## Work required
Below are lines of data; restate word for word those running from the line containing "ﾘﾚ- (377, 1097)" to the line containing "For every named target in this 1728×2048", inclusive, and no others.

## Task input
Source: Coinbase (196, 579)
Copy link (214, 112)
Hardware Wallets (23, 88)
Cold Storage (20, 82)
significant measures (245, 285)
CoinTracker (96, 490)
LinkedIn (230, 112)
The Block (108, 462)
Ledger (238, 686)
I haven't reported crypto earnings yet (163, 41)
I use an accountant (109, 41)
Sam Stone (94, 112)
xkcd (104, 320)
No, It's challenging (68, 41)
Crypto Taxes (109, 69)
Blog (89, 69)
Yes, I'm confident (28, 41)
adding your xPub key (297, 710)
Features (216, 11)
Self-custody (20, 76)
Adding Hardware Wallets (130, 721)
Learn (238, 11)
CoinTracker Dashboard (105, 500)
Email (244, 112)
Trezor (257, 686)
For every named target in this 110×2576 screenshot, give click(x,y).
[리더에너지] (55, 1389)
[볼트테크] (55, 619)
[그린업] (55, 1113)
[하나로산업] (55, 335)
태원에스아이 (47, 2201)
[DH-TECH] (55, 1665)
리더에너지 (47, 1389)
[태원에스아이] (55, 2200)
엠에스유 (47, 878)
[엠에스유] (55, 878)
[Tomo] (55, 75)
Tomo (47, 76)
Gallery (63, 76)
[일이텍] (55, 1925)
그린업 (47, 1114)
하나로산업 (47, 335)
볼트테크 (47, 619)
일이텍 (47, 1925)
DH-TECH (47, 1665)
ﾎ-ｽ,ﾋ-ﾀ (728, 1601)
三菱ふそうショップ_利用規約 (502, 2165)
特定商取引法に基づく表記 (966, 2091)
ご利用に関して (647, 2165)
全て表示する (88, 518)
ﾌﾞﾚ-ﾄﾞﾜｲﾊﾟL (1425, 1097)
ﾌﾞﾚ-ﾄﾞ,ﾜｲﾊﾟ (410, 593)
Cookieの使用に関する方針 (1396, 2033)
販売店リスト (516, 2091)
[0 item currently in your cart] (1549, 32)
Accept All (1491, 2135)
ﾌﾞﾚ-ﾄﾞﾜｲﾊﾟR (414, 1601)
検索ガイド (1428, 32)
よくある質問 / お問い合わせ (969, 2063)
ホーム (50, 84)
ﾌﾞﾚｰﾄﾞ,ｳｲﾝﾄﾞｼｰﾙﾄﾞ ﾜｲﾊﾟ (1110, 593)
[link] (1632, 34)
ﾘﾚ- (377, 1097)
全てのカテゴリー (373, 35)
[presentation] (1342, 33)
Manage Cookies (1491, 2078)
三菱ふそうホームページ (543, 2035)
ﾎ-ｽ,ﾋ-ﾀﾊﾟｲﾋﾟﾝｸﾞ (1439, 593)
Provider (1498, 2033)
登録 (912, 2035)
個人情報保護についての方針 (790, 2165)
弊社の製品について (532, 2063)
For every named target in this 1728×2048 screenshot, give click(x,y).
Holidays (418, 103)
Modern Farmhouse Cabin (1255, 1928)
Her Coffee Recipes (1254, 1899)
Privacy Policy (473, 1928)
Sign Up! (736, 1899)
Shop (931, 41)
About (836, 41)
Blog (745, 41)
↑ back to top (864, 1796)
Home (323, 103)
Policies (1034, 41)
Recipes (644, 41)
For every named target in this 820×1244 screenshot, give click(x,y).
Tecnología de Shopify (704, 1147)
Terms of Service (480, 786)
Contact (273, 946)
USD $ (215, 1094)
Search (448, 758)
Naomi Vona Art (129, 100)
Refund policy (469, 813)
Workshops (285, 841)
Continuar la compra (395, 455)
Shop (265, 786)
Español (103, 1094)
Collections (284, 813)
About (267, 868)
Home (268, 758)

## Your response
ﾘﾚ- (377, 1097)
全てのカテゴリー (373, 35)
[presentation] (1342, 33)
Manage Cookies (1491, 2078)
三菱ふそうホームページ (543, 2035)
ﾎ-ｽ,ﾋ-ﾀﾊﾟｲﾋﾟﾝｸﾞ (1439, 593)
Provider (1498, 2033)
登録 (912, 2035)
個人情報保護についての方針 (790, 2165)
弊社の製品について (532, 2063)
For every named target in this 1728×2048 screenshot, give click(x,y).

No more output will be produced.